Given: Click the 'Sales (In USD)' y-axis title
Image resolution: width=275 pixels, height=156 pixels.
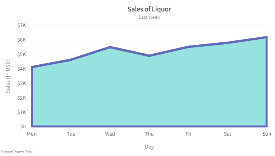Looking at the screenshot, I should (8, 76).
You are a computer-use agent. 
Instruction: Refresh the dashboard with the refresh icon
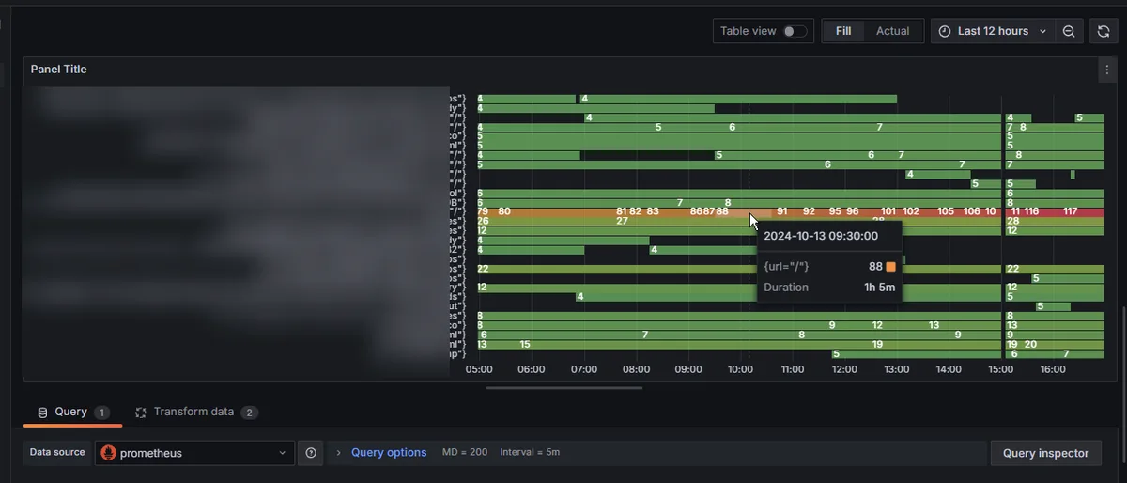point(1104,31)
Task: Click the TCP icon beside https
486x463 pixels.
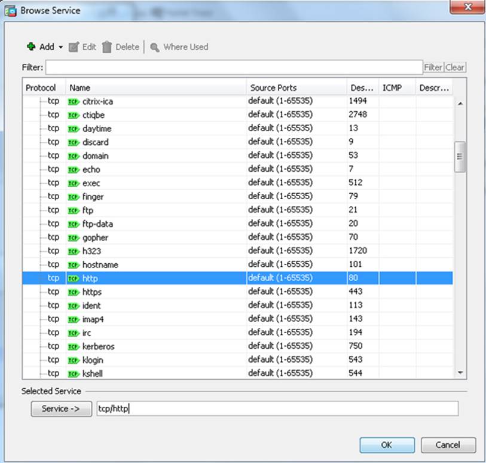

————

## [WHAT TO DO]
Switch "beside" to "next to" in the lines from the one containing "Task: Click the TCP icon beside https" through the end of the lines, keeping all else unchanged. Reproduce only those lines, and omit the pictures.

## [RESPONSE TO THE TASK]
Task: Click the TCP icon next to https
486x463 pixels.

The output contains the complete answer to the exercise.